Questa notte, circondato dall’affetto della sua famiglia, ci ha lasciato a Cala Feola Fernando Pietroniro di sessantasei anni.

Gli amici, quelli buoni, sono pochi.

Veramente pochi.

L’amico buono è quello che cerchi in ogni occasione per farci due parole, per andare a bere qualcosa insieme, quello che non è mai abbastanza tardi per chiudere una cena.

L’amico buono è quello a cui racconti anche pezzi della tua vita di cui forse non vai particolarmente orgoglioso, quello a cui provi a chiedere un consiglio quando sai già che ti darà una risposta che non ti piace sentire.

[1]

Questa notte se ne è andato un mio buon amico.

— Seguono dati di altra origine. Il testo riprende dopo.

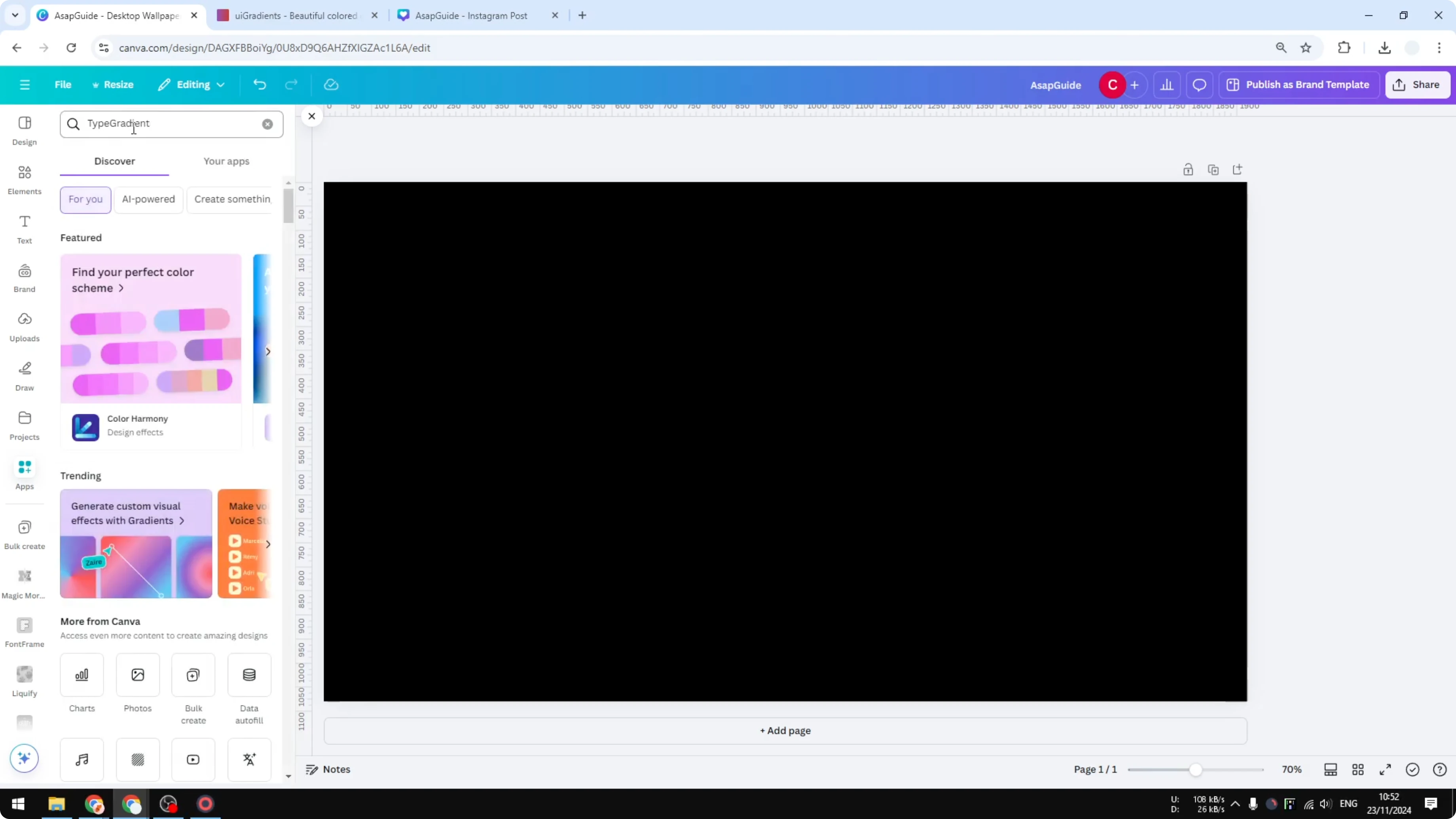Enter fullscreen presentation mode
Viewport: 1456px width, 819px height.
1385,769
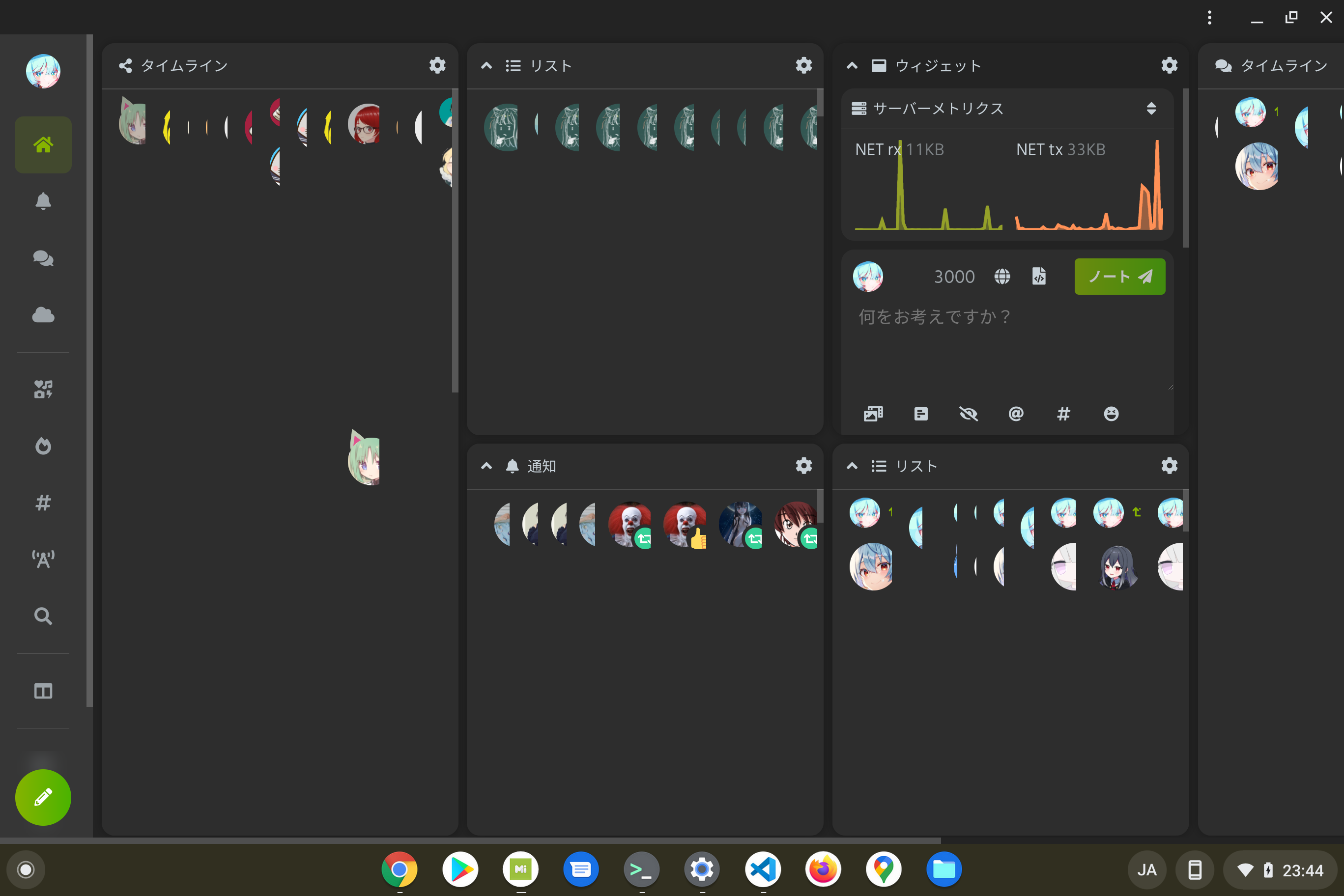Screen dimensions: 1344x896
Task: Toggle the content warning annotation icon
Action: pos(921,414)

Avevamo la stessa età io e Fernando: siamo nati nel ’55.

Come Carmine Carannante, come Franco Balzano, che se ne sono andati già da tempo.

Fernando, Carmine e Franco abitavano dalle parti della chiesa a Le Forna ed io li ho incontrati in quarta elementare. Fino alla terza elementare dalle mie parti c’erano due sezioni.

Abbiamo fatto le scuole medie insieme e poi ci siamo persi.

Io me ne sono andato a Nord e lui a Sud.

[2]

Abbiamo fatto la nostra vita e dopo tanti anni ci siamo ritrovati.

E lui mi ha raccontato il suo mondo.
Mi ha parlato a lungo di quel suo padre -il postino di Le Forna- capitato a Ponza perché aveva avuto un posto statale in quanto invalido, mandato a lavorare in un luogo lontano dalla sua terra.

Quell’uomo nato contadino che si ritrova su un’isola di pescatori.

Che inizia a coltivare un po’ di terra, presa in prestito dai ponzesi, che insegna ai ponzesi il mestiere della terra.

Fernando che invece da subito ama il mare e che, mentre fa la scuola nautica, va a pescare sulle barche ponzesi.

Fernando che poi sceglie di andare a lavorare sui traghetti delle ferrovie nel tratto tra Villa san Giovanni e Messina.

Lui che appena può ritorna a casa dove lo aspettano la moglie Rosaria con le figlie Ortensia, Martina e Ludovica.

Lui che aiuta Rosaria nella pizzeria perché è giusto così, ma anche perché sta in compagnia degli amici sul muretto lì davanti.

Lui che appena capita l’occasione apre le porte della sua casa affacciata sopra Cala Feola per bere qualcosa insieme ma spesso -quasi sempre- per una buona cena.

Complice la sua Rosaria, capace di fare miracoli in cucina anche con le cose più semplici.

[3]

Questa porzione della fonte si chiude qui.